As I look ahead to April I wonder how I will greet the one year anniversary. There will be so much pain reliving those days--but there's also so much beauty in being able to celebrate Micah's life. There's also something significant about being able to say a year has passed; and to look back on the year and see the blessings and people that helped every day of that one year somehow survivable.
So maybe it will be a mixture of gratitude, relief, pain, sorrow? I'm both dreading/curious to see how it will balance out. This mixture of feelings seems to be quite a common occurrence in grieving...there never can just be one feeling, can there? That would be too easy.
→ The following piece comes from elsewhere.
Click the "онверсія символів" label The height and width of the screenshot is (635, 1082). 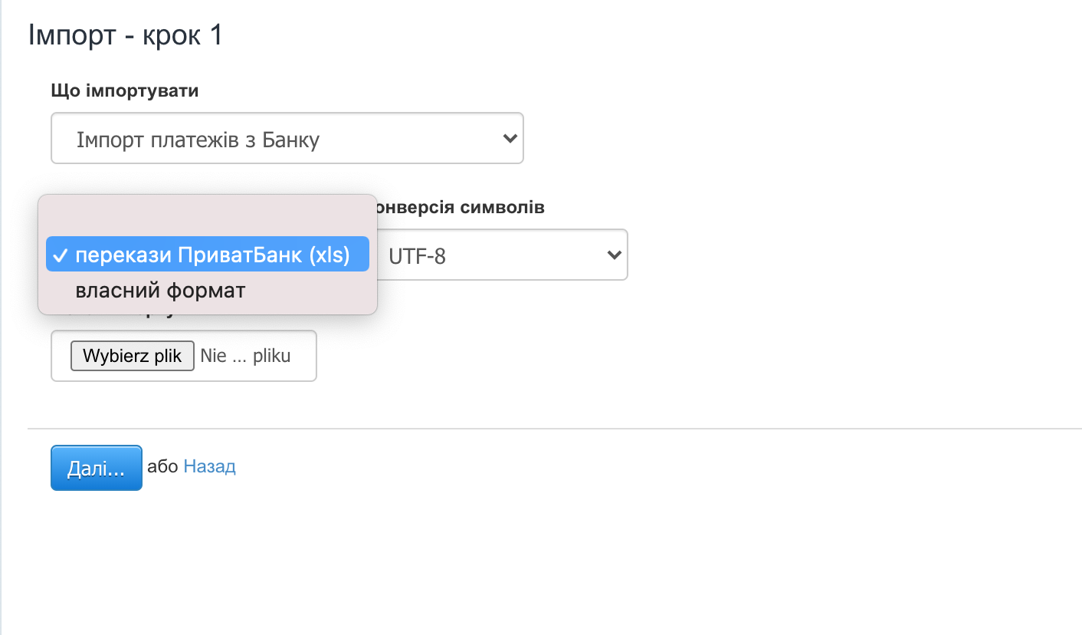458,208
I once heard grief described as a dance. I like the image of that. Lately I'd like to think I've been able to be more of a graceful ballerina, but of course there's still many moments of pure-chaotic-awkward-fumbling-angry-stomping dancing, like a giraffe on ice skates, or something.

Better get back to the college. I think these people are beginning to wonder who the crazy girl in the back of the library is, sitting at her journal laughing and crying at the same time...whoops.
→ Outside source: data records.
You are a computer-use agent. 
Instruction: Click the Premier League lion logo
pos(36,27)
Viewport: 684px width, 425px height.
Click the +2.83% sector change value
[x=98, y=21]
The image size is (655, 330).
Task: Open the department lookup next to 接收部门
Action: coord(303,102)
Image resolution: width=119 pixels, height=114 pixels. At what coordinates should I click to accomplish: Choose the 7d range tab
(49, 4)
On a final note, often I just think of Micah and smile. Oh, that boy. Lately I could so go for a good Micah-Becca-uncontrollable-laughter moment, one where we would both be frozen with laughter together, and he'd slump over me because his body would practically go limp from all the laughing, then our eyes would tear up and our bellies ache and the cycle would just repeat again. Happiness.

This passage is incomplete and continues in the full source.